Et… : Et après cela. Après avoir traité Israël comme Israël l’a traité (oubli de l’alliance), Dieu agira à sa manière : Je me souviendrai, moi. Il prendra l’initiative d’une relation toute nouvelle avec Jérusalem.
Dans un sens, cette alliance sera le renouvellement de la première, en ce qu’elle continuera l’œuvre commencée par celle-ci ; dans un autre sens, ce sera une alliance nouvelle ; car elle n’aura plus ce caractère national et par conséquent temporaire ; elle sera universelle (verset 53) et éternelle ; ce qui suppose des bases toutes différentes de celles de l’ancienne.

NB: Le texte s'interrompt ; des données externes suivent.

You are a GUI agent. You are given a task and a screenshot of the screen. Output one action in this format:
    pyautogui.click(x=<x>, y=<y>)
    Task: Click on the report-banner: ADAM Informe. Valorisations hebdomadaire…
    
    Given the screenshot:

Quand tu recevras… Les Juifs croyants ont formé le noyau de l’Église auquel ont été et sont encore adjoints successivement les croyants des autres peuples. Comparez Romains 11.17-18.
Pour filles. L’Église apostolique de Jérusalem fut la métropole des églises de la gentilité ; Paul n’avait rien de plus pressé, après avoir fait une mission, que de rattacher à Jérusalem les troupeaux qu’il avait formés dans le monde païen.

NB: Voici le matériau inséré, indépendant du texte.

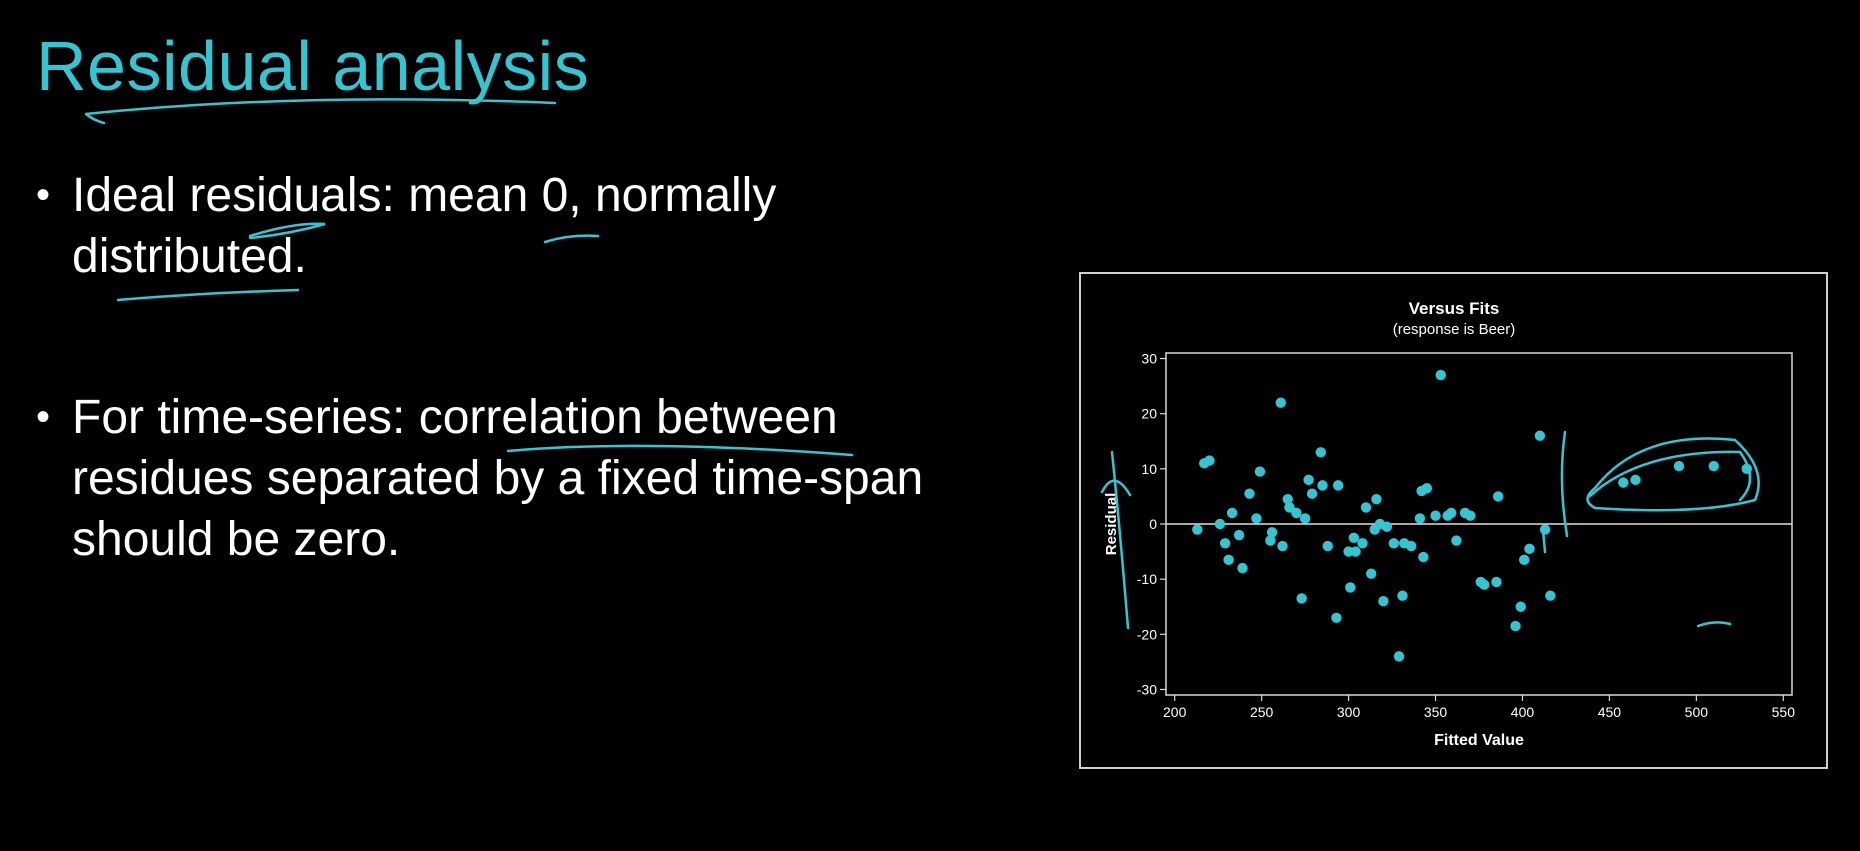 Image resolution: width=1860 pixels, height=851 pixels. What do you see at coordinates (1479, 740) in the screenshot?
I see `x-axis-label: Fitted Value` at bounding box center [1479, 740].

Mais non en vertu… L’alliance particulière conclue jadis avec Israël ne sera pas le fondement de cette œuvre nouvelle qui embrassera le monde. Le salut offert dans l’économie nouvelle reposera sur des faits divins tout nouveaux ; et les païens entreront dans le royaume de Dieu en vertu d’une autre alliance que celle que Dieu avait conclue spécialement avec Israël. Cependant Jérusalem aura aussi sa place ans cette alliance future, lors même que celle-ci ne sera plus la sienne.
Et de cette situation toute nouvelle résultera une profonde humiliation pour Israël, non seulement parce qu’il sera traité sur le même pied que tout autre peuple, mais surtout parce que ayant péché plus que tout autre, il sentira mieux aussi que les autres son indignité et la gratuité de sa miséricorde dont il aura été l’objet avec eux.
Quand je ferai expiation. Il s’agit ici du grand acte propitiatoire qui sera le fondement de l’alliance nouvelle, comme l’immolation de l’agneau pascal avait été celui de l’alliance théocratique.
On a parfois, dans les temps modernes, représenté Ézéchiel comme un esprit étroitement légal qui a frayé la voie au littéralisme sacerdotal dont l’empire s’établit après le retour de l’exil. Il suffirait de la fin admirable de ce chapitre pour réfuter cette appréciation. Le souffle prophétique n’a dicté à aucun serviteur de Dieu des paroles d’un spiritualisme plus élevé et plus glorieux.